SECOVI-SP


Solução para o País é cortar despesa e não aumentar impostos


Em 15 de agosto, a equipe econômica do governo federal anunciou medidas para reduzir déficit fiscal. Ainda que seja necessária uma análise mais aprofundada, parece
que, desta vez, o foco maior está no corte de despesas e não no aumento de impostos, possibilidade aventada dias antes, quando se chegou a noticiar a elevação da já insuportável carga tributária.

O atual governo se mostra disposto a colocar o País nos trilhos, com coragem para realizar reformas estruturais, cujos efeitos foram rapidamente captados pela economia.
Se hoje temos a menor inflação dos últimos dez anos, Selic de um dígito, elevação do índice de confiança, superávit na balança comercial e início na criação de empregos, sem dúvida alguma isso é resultado da sinalização governamental de pôr a casa em ordem, bem como da decisão dos setores produtivos de apostar em dias melhores e trabalhar.

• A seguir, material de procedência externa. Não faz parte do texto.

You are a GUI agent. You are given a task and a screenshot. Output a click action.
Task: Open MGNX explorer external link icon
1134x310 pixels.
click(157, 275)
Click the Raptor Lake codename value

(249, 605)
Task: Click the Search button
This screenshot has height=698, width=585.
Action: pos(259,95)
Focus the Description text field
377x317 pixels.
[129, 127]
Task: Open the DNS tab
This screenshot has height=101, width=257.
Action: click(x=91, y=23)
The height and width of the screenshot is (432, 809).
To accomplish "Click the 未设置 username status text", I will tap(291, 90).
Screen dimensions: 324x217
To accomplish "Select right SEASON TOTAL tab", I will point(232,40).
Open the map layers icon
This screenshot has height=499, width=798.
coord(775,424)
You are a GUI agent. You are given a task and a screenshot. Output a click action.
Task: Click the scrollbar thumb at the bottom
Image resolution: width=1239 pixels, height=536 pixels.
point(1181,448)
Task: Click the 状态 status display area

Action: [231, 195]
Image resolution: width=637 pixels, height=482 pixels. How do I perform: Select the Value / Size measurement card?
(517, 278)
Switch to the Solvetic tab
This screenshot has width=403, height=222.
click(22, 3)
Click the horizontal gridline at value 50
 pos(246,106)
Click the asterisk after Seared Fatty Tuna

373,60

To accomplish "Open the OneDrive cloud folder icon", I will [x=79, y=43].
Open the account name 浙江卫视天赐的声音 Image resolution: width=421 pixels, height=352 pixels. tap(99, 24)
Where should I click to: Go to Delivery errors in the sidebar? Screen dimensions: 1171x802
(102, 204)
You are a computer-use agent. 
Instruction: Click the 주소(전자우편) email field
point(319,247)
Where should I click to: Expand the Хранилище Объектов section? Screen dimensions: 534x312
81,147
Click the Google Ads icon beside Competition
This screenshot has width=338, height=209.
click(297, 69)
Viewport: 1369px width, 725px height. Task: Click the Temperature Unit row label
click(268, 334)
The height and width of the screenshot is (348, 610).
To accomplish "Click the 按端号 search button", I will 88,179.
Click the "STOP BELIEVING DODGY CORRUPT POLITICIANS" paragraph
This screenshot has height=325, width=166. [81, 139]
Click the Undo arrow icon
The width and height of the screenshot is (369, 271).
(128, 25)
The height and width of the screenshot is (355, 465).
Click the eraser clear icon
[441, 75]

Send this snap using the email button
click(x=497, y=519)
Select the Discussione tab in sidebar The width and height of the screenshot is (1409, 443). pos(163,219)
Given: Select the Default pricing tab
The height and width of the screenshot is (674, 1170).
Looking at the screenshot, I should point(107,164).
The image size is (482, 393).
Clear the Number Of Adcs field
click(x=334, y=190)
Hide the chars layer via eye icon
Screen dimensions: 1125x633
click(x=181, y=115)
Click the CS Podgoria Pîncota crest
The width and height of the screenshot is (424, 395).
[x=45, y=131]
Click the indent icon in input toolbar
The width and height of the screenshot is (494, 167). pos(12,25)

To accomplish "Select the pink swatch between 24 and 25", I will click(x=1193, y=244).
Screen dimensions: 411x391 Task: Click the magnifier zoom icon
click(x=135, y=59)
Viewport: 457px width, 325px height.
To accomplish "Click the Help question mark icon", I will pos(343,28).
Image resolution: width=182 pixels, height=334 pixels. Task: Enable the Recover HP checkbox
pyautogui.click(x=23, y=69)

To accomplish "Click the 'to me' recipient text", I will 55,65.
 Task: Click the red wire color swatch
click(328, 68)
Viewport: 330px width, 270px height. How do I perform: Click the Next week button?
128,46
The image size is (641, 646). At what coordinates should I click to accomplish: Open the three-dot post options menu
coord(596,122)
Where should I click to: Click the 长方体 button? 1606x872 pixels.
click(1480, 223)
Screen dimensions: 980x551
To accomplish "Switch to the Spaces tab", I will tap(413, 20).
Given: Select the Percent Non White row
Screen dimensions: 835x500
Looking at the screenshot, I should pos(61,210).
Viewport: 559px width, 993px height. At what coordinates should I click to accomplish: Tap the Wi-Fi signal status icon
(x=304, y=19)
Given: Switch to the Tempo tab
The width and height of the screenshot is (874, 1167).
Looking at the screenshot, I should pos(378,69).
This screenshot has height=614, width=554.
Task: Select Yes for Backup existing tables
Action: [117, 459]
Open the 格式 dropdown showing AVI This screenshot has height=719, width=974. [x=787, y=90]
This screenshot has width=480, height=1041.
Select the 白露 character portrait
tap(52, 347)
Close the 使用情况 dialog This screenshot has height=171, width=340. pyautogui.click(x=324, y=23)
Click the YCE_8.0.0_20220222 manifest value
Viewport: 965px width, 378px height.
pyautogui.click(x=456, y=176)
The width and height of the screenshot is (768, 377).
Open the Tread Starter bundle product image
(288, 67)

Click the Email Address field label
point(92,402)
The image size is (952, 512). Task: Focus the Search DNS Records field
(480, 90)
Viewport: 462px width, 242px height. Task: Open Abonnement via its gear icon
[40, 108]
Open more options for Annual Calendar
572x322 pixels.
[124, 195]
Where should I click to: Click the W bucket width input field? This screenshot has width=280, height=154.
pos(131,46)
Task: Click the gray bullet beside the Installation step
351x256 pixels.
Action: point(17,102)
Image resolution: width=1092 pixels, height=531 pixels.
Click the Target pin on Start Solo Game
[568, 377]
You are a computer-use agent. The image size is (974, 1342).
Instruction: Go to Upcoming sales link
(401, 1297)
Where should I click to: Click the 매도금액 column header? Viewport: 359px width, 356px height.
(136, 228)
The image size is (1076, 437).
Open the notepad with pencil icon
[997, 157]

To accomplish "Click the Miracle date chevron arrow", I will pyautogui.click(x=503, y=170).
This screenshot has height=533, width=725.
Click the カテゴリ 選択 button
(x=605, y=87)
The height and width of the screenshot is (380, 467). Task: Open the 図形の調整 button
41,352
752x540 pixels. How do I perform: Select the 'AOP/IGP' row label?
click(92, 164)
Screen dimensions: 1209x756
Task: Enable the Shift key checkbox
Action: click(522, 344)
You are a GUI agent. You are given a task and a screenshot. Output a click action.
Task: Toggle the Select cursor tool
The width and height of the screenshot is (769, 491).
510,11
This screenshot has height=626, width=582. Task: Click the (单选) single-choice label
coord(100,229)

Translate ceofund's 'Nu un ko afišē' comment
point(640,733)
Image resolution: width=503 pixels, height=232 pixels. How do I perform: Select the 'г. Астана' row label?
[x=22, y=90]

E a tendência de melhoria nesse processo está particularmente atrelada a mais duas reformas imprescindíveis: a previdenciária, que é urgente não só para reduzir o déficit
público, mas assegurar futuras aposentadorias; e a administrativa, indispensável para diminuir o tamanho do Estado. Mais precisamente, seu insustentável gigantismo.
Para que ambas aconteçam, contamos com o discernimento que vem sendo revelado por nossos parlamentares, do qual resultaram avanços como a modernização da
legislação trabalhista.

É certo que haverá fortes resistências corporativas. Será intensa a pressão sobre o Congresso por parte dos servidores públicos federais, cujo reajuste será postergado em um ano, e cuja nova alíquota de contribuição previdenciária será de 14% para remuneração superior a R$ 5.531. Há, porém, um diagnóstico oficial que merece ser avaliado: o governo federal paga, em média, 3 vezes mais que o setor privado em ocupações de nível fundamental e médio; no nível superior, 2,1 vezes mais; muitos servidores
chegam aos níveis mais altos da carreira com 15, 10 ou até 6 anos de serviço; trabalhadores com renda mensal de R$ 4,9 mil estão entre os 10% mais ricos da
população e os com R$ 27,4 mil entre os 1%. Como 39% dos servidores se aposentarão nos próximos 10 anos, é também proposta uma reestruturação das carreiras, “com
o que cada novo servidor custará até 70% menos”. Além disso, devem ser eliminados 60 mil cargos públicos vagos, o que afasta o risco de inchaço ainda maior da máquina pública.

Há anos defendemos a necessidade de o governo cortar na própria carne e, assim, garantir recursos para investimentos essenciais em infraestrutura, saúde etc. E acreditamos que muito pode ser feito com uma reforma administrativa de fato, eliminando mais ministérios, penduricalhos que geram supersalários e mesmo
promovendo isonomia entre funcionalismo público e trabalhadores do setor privado, no que tange à aposentadoria. Neste aspecto é mais que exemplar a portaria
da ministra Cármen Lúcia, presidente do Supremo Tribunal Federal e do Conselho Nacional de Justiça, determinando que todos os tribunais enviem àquele órgão informações sobre os salários pagos aos juízes, incluindo detalhamento sobre verbas adicionais. Transparência é ingrediente básico da democracia. Espera-se do Congresso Nacional firme alinhamento com os interesses nacionais. Ainda, explícito compromisso com o reerguimento do País, compromisso este que não se coaduna com
a absurda ideia de se criar um fundo eleitoral de R$ 3,6 bilhões, bancado por um governo que não tem como fabricar dinheiro. Portanto, por todos nós.